If your company is in a growth phase and revenue infrastructure is a bigger priority than cost reduction, a different kind of review may be more valuable: a fractional executive engagement that builds the sales and revenue systems needed to grow, rather than a cost audit focused on trimming expenses.
The right starting point depends on where your company is and what would create the most value right now.
Frequently Asked Questions
How much can a small business save on operating expenses?
Most companies that complete a structured expense review find savings of 5% to 25% across one or more categories. The range depends on how long contracts have been on autopilot and whether there are unclaimed credits or inefficient vendor relationships.
What expense categories have the most hidden savings for businesses?

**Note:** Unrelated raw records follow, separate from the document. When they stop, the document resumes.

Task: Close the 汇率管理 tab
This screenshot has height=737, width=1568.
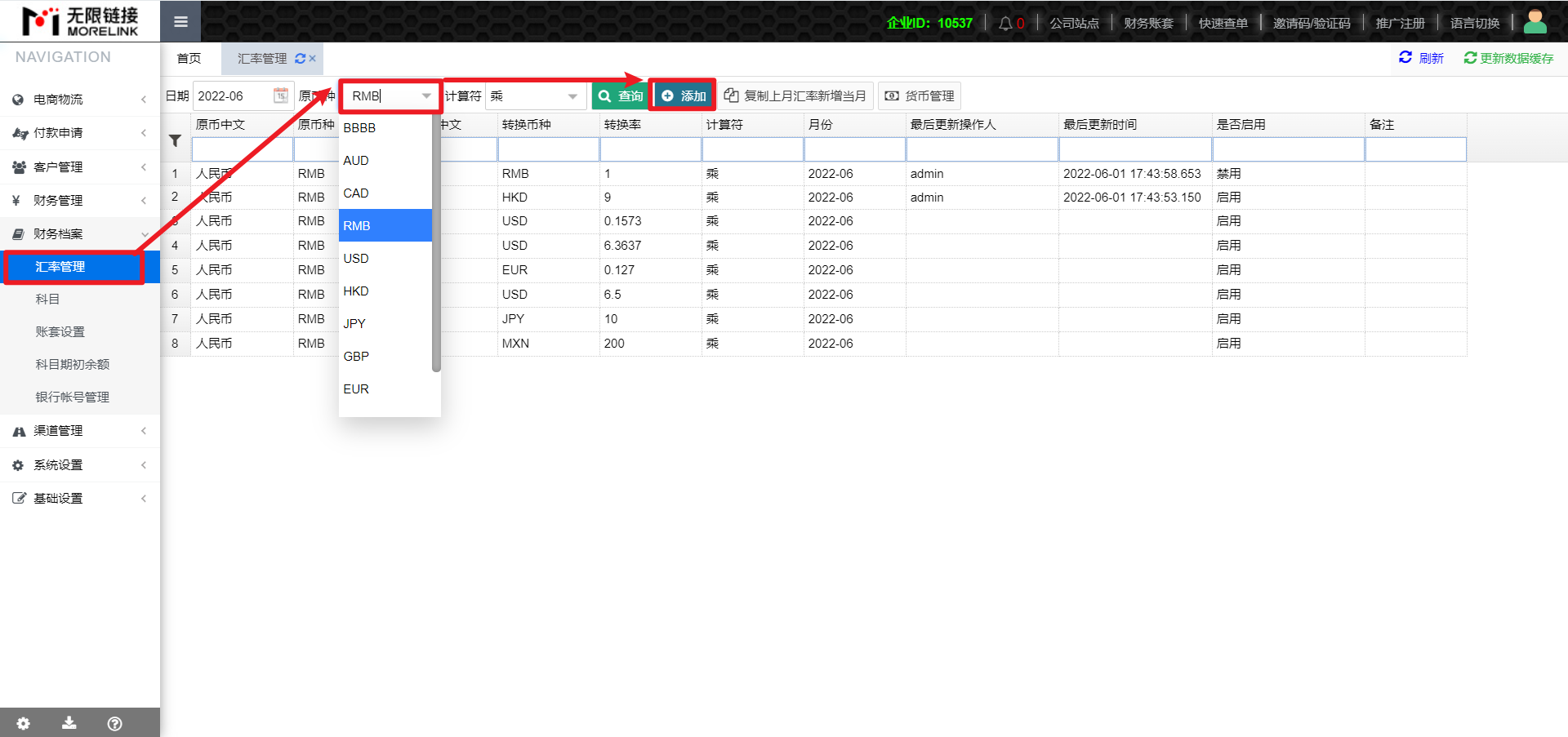Action: pyautogui.click(x=313, y=59)
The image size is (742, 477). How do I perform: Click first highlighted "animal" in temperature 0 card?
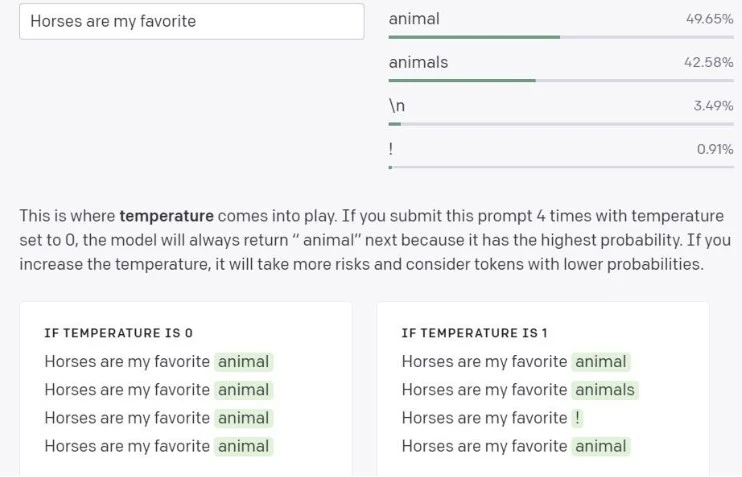(x=244, y=362)
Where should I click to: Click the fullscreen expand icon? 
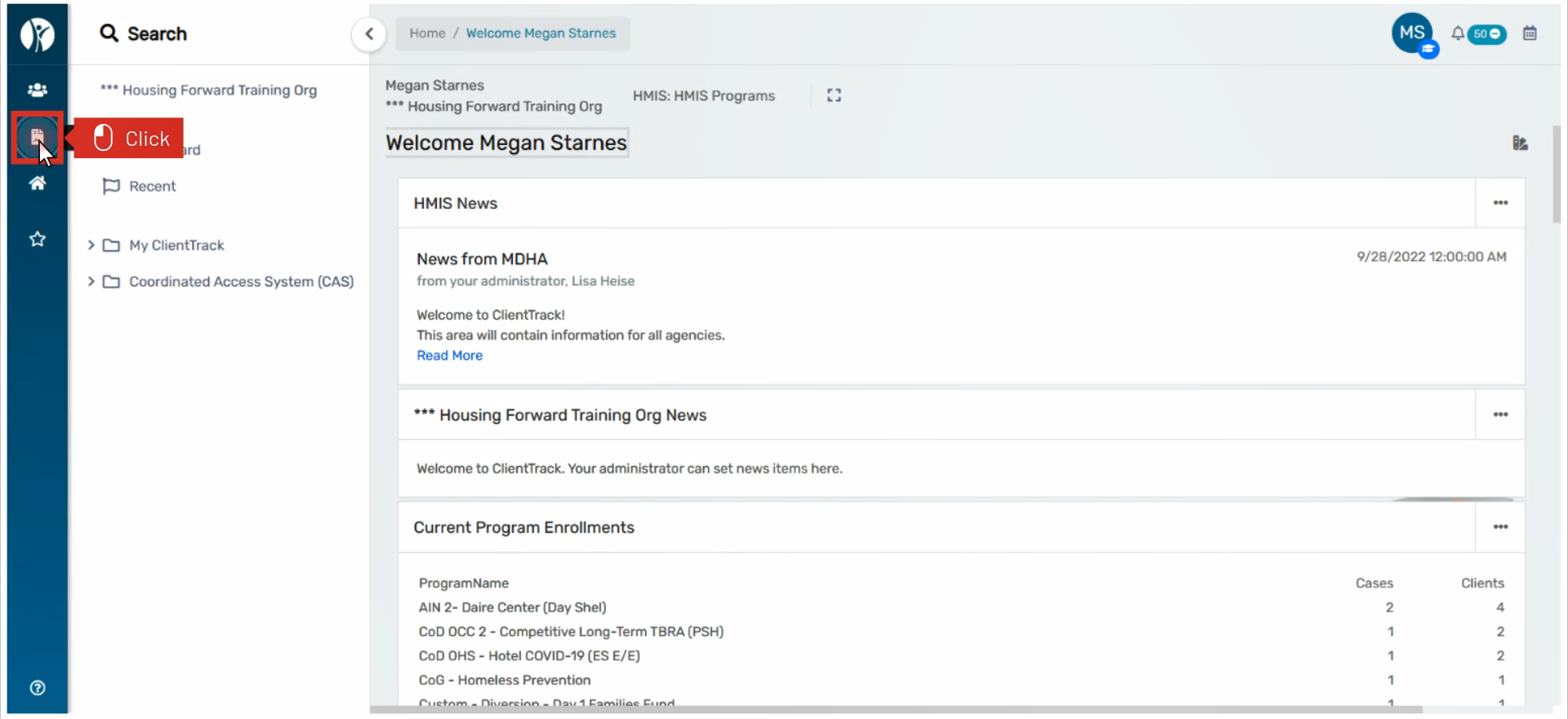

The highest-opportunity categories are typically employee benefits, payment processing, telecom and internet, energy, and tax credits. These areas often go unreviewed for years because they require specialist knowledge most companies do not keep in-house.
Do I need to hire a consultant to reduce business expenses?
Not necessarily. Many savings reviews are done by specialists at no upfront cost — they earn a referral fee only when they deliver results. A fit screen first determines whether a deeper review is worth pursuing.
How long does a business expense review take?
A fit screen typically takes 15 to 30 minutes. A deeper specialist review varies by category — merchant processing reviews may take a few days while benefits restructuring can take several weeks.
What size company benefits most from an expense review?
Companies with 10 or more employees and established vendor relationships tend to find the most opportunity. Larger organizations with 50 to 500 employees often have the most uncaptured savings simply because more contracts are on autopilot.
Is it worth reviewing expenses if we already have a CFO?
Yes. Most CFOs manage many priorities and do not have time to conduct deep specialist reviews in every category. Referral services provide targeted expertise that complements internal finance leadership rather than replacing it.